イーロン・マスクはなぜ複数のスーパーコンピューターを構築するのか

 イーロン・マスクといえば、車やロケット、ソーシャルメディアで有名ですが、今ではスーパーコンピューターにも力を入れています。


イーロン・マスクは、テスラが2024年末までに「プロジェクトDojo」と呼ばれる自社製スーパーコンピューターの構築に、10億ドル以上を投資する予定だと発表しています。

フランク・ホランド(CNBC)


スーパーコンピューターはデータセンターに似た外見ですが、極めて高速で計算やデータ処理を行うように設計されています。


どちらも大規模な計算能力の拡張を目的としていますが、データセンターでは多くの小さな並列タスクがあり、それらは必ずしも互いに関連していません。一方で、例えば大規模なAIモデルを訓練する場合、それらの計算は完全に独立しているわけではありません。そのため、計算同士の連携がより緊密である必要があり、データのやり取りもより高い帯域幅と低いレイテンシーが求められます。

アナンド・ラグナサン(パデュー大学教授)


マスクは、このスーパーコンピューターの力を使って、テスラの自動運転機能を向上させ、長年の約束であるロボタクシーの市場投入を実現しようとしています。また、テスラが来年から自社工場で使用を予定しているヒューマノイドロボット「オプティマス」の訓練にもスーパーコンピューターが必要です。マスクによると、テスラは今年AIに100億ドルを投資する予定です。

100億ドル : テスラが今年AIに費やす予定の金額


さらに、マスクの新しいAIベンチャー「xAI」も、チャットボット「Grok」の訓練に強力なスーパーコンピューターを必要としています。このGrokは、OpenAIのChatGPTやGoogleのGeminiチャットボットと直接競合しています。
いくつかのスーパーコンピュータープロジェクトはすでに開発中で、8月にはマスクがX(旧Twitter)で「Cortex」というテスラのAIスーパーコンピュータークラスタを紹介しました。このCortexは、テスラのテキサス州オースティンの本社で構築中です。

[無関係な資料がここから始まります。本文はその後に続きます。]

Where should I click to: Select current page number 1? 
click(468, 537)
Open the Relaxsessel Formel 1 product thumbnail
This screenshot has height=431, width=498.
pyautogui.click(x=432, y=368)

また、1月には、ニューヨーク州バッファローで「Dojo」スーパーコンピューターを建設するために5億ドルを投資すると発表しています。一方、マスクは最近、テネシー州メンフィスにあるxAIの「Colossus」スーパーコンピューターが稼働を開始したことも明らかにしました。CNBCは、マスクがスーパーコンピューターに賭けることが彼の企業の将来にどのような影響を与えるか、そして超競争的なAI開発の世界で彼が直面する課題について、さらに詳しく知ろうとしています。



(2)スーパーコンピューターとxAI


スーパーコンピューター自体は以前から存在しており、国立研究所などに行けば、マテリアルのシミュレーションやディスカバリ、気候モデル、核反応のモデル化など、さまざまな用途に使われています。しかし、AIスーパーコンピューターの特徴は、AIのために完全に最適化されている点にあります。

アナンド・ラグナサン(パデュー大学教授)


マスクは2023年にxAIを立ち上げ、チャットボット「Grok」のような大規模言語モデルやAI製品を開発し、OpenAIやMicrosoft、Googleが作るAIツールに対抗しようとしています。マスクはOpenAIの共同設立者の一人でしたが、2018年に同社を離れ、それ以来、最も厳しい批評家の一人となっています。6月には、xAIがテネシー州メンフィスにスーパーコンピューターを建設し、Grokの訓練を行うことが発表されました。

オープンAIの非営利の約束を破ったサム・アルトマンとの対立が再燃(2024年2月16日)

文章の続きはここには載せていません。